• [Seu objetivo]:
Dê sequência ao texto sobre a exposição do Museo del Prado, começando logo depois da última frase.

• [Trecho selecionado]:
==========
Poderia uma obra de arte do século 19 ter sido incômoda em seu tempo? Pode ser agora? A partir da exposição física “Invitadas – fragmentos sobre mujeres, idelología y artes plásticas en España (1833 – 1931)”, na agendo do Museo del Prado, em Madri, diferentes especialistas em arte e antropologia foram convidados a gravar curtos vídeos sobre o significado de algumas das obras expostas. A exposição pretende oferecer uma reflexão sobre a forma como os poderes instituídos, durante aquele século que abrange a exposição, defenderam ou propagaram o papel da mulher na sociedade através das artes visuais, e qual impacto que estas obras têm na atualidade depois de tantas lutas e mudanças pelas quais passamos para abrir e ampliar os horizontes da atuação feminina.
==========
• [Registros listados]:
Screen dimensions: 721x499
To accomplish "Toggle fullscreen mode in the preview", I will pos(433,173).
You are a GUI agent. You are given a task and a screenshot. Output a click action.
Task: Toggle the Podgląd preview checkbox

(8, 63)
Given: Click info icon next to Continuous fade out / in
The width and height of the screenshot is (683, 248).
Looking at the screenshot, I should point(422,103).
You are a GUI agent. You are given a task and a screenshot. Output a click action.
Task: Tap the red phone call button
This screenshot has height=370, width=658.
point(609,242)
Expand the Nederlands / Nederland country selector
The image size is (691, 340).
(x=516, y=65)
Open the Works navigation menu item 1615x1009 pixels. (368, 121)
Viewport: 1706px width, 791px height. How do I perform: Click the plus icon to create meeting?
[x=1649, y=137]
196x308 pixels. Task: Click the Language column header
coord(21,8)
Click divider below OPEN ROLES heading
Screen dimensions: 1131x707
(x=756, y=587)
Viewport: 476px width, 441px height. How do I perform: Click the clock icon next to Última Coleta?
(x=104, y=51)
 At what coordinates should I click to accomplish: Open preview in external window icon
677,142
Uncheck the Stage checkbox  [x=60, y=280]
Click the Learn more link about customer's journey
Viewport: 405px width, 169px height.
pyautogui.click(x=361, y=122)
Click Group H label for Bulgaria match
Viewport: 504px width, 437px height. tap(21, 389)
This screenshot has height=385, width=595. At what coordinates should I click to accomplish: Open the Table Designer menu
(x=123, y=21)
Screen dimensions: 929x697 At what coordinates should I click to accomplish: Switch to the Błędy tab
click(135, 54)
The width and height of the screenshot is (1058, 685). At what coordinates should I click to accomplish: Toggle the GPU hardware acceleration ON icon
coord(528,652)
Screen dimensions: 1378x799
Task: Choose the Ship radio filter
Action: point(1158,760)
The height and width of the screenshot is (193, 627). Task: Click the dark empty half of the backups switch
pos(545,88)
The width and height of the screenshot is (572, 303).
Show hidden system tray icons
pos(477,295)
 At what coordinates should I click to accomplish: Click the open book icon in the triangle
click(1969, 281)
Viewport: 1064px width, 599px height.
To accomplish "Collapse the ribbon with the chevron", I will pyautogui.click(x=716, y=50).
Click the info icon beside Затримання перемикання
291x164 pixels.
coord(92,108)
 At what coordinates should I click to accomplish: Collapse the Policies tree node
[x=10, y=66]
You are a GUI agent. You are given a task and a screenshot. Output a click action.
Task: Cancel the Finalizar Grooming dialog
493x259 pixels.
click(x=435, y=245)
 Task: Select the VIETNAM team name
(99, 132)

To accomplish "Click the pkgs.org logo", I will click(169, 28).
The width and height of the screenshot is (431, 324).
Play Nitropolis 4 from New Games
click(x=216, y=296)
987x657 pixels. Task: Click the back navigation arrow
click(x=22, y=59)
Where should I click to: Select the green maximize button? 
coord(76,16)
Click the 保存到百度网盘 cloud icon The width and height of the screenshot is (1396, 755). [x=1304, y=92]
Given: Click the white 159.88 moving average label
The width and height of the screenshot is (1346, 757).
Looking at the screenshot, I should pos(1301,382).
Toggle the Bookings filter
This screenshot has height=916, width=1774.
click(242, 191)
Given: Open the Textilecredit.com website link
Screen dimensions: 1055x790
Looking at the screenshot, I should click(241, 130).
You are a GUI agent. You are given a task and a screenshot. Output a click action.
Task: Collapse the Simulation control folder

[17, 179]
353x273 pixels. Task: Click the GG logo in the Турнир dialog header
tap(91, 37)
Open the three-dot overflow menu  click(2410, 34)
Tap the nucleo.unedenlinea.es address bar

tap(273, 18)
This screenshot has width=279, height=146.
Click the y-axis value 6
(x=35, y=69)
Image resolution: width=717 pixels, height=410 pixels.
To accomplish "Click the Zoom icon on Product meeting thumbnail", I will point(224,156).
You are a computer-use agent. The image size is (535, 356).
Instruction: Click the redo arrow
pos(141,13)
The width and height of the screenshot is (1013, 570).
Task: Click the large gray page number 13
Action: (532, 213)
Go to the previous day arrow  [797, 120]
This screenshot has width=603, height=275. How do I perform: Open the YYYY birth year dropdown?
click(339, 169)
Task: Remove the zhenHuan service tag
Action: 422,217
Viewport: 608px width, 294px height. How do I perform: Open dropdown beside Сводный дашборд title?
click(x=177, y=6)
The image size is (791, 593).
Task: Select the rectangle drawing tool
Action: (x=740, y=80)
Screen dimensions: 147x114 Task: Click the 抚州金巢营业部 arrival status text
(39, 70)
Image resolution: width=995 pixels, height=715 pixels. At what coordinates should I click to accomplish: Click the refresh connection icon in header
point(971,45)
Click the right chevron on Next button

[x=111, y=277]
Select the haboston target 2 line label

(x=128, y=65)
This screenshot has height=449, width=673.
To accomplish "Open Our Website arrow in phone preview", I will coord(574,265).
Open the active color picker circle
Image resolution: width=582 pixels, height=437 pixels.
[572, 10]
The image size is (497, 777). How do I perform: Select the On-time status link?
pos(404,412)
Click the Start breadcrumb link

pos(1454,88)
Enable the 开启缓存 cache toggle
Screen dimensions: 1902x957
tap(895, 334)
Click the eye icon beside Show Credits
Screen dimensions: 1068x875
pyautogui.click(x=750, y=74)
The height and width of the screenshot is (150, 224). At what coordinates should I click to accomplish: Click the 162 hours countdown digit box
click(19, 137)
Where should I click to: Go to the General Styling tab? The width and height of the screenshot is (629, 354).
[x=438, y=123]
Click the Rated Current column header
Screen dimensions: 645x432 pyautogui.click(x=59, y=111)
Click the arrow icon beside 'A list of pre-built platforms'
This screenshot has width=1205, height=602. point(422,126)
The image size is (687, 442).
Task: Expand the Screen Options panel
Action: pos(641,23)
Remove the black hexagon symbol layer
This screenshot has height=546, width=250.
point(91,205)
==========
• [O resultado]:
Invitadas – fragmentos sobre mujeres, idelología y artes plásticas en España (1833 – 1931)” deixa a pergunta em aberto: em seu tempo, determinada obra poderia refletir uma realidade instituída e aceita. E na atualidade, poderiam nos chocar? Chocam a você? Apresento aqui nove das obras da exposição com uma resenha dos comentários dos especialistas traduzidos por mim. E também o vídeo da obra no canal do Youtube do Museo del Prado.
Fotos do acervo do Museo del Prado.
La esclava, de Antonio María Fabrés y Costa (h. 1886), obra comentada por Aída E. Bueno Sarduy, antropóloga, NYU, Middlebury College y Boston University.
Representa uma mulher condenada por ter roubado as joias que estão penduradas à sua frente, conforme confirmado pela placa escrita em árabe acima de sua cabeça: morte de um ladrão. Embora a nudez seja reduzida aqui ao peito, a imagem do prisioneiro tem forte conotação sexual. Se era uma ladra, para quê exibir-lhe o seio?
Este tipo de humilhação pública era comum na época, apesar de que praticamente todos os países já terem abolido a escravidão.
Assista o vídeo.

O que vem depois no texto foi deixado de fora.